# PROBLEM DESCRIPTION
Could you write out these rows again, switching every "Identify the location of" to "Locate" and leaving the rest untouched?

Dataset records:
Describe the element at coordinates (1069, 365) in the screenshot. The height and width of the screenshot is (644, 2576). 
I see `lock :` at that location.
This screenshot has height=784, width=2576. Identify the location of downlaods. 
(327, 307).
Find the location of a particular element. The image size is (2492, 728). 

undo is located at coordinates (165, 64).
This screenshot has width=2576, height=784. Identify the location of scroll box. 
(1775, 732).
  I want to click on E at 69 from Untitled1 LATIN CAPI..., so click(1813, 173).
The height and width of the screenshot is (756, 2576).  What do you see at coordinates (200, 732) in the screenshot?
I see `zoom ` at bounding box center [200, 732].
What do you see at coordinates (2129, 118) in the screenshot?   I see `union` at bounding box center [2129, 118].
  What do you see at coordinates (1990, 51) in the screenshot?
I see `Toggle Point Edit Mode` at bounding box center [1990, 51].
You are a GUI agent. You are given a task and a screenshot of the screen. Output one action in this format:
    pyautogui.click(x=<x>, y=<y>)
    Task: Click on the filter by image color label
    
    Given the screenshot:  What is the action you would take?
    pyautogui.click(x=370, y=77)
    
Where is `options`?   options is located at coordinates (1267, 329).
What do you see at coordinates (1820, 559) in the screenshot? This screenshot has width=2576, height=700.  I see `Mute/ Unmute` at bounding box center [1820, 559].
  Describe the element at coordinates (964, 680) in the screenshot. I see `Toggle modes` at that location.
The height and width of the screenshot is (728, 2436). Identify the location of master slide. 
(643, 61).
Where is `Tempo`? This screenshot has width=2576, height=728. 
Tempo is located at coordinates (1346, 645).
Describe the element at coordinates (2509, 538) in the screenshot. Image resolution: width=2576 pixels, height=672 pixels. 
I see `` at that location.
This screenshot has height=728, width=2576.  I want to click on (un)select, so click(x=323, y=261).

# EXERCISE RESULT
Describe the element at coordinates (1069, 365) in the screenshot. The height and width of the screenshot is (644, 2576). 
I see `lock :` at that location.
This screenshot has height=784, width=2576. Locate downlaods. 
(327, 307).
Find the location of a particular element. The image size is (2492, 728). 

undo is located at coordinates (165, 64).
This screenshot has width=2576, height=784. Locate scroll box. 
(1775, 732).
  I want to click on E at 69 from Untitled1 LATIN CAPI..., so click(1813, 173).
The height and width of the screenshot is (756, 2576).  What do you see at coordinates (200, 732) in the screenshot?
I see `zoom ` at bounding box center [200, 732].
What do you see at coordinates (2129, 118) in the screenshot?   I see `union` at bounding box center [2129, 118].
  What do you see at coordinates (1990, 51) in the screenshot?
I see `Toggle Point Edit Mode` at bounding box center [1990, 51].
You are a GUI agent. You are given a task and a screenshot of the screen. Output one action in this format:
    pyautogui.click(x=<x>, y=<y>)
    Task: Click on the filter by image color label
    
    Given the screenshot:  What is the action you would take?
    pyautogui.click(x=370, y=77)
    
Where is `options`?   options is located at coordinates (1267, 329).
What do you see at coordinates (1820, 559) in the screenshot? This screenshot has width=2576, height=700.  I see `Mute/ Unmute` at bounding box center [1820, 559].
  Describe the element at coordinates (964, 680) in the screenshot. I see `Toggle modes` at that location.
The height and width of the screenshot is (728, 2436). Locate master slide. 
(643, 61).
Where is `Tempo`? This screenshot has width=2576, height=728. 
Tempo is located at coordinates (1346, 645).
Describe the element at coordinates (2509, 538) in the screenshot. Image resolution: width=2576 pixels, height=672 pixels. 
I see `` at that location.
This screenshot has height=728, width=2576.  I want to click on (un)select, so click(x=323, y=261).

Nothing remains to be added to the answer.